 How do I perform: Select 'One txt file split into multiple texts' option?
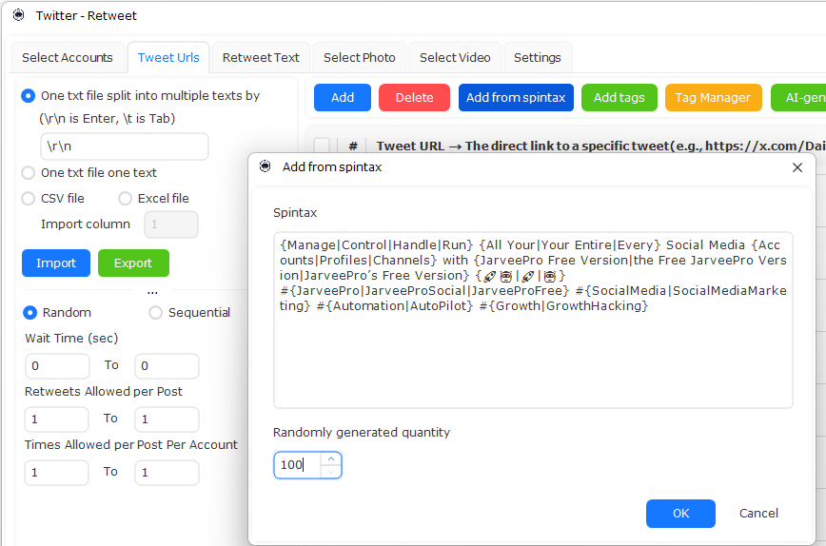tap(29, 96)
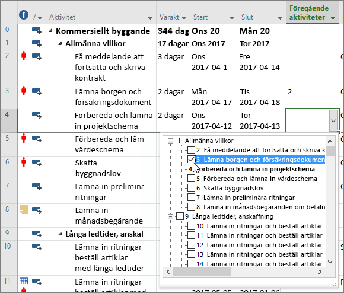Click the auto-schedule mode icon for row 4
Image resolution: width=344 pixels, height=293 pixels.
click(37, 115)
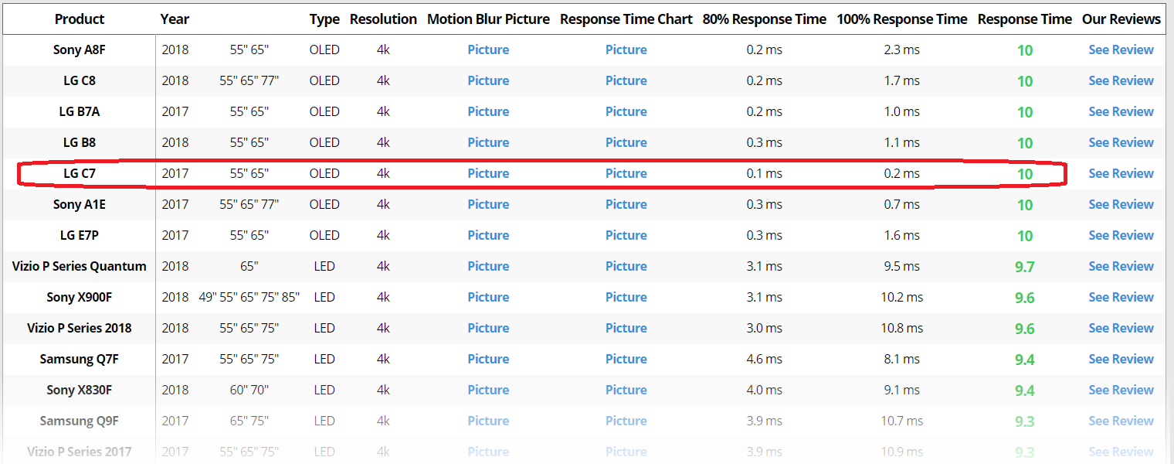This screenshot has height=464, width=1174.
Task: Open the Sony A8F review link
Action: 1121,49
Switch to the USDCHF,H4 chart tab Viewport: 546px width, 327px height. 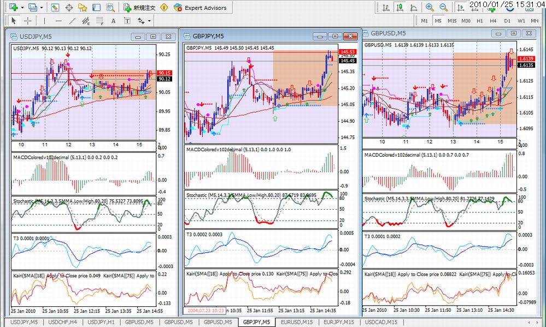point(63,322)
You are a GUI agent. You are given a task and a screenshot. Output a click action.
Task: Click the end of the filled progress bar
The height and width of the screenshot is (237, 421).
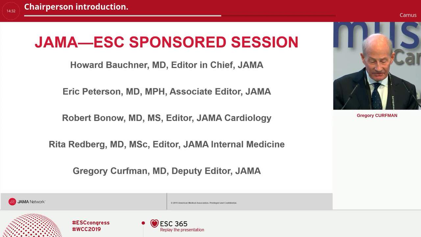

• • • • • • •

:: Work to be completed ::
Rename "progress bar" to "loading bar" in the items from the line containing "You are a GUI" through the end of the items, keeping everything else unchanged and leaving the pictures out.

:: Response below ::
You are a GUI agent. You are given a task and a screenshot. Output a click action.
Task: Click the end of the filled loading bar
The height and width of the screenshot is (237, 421).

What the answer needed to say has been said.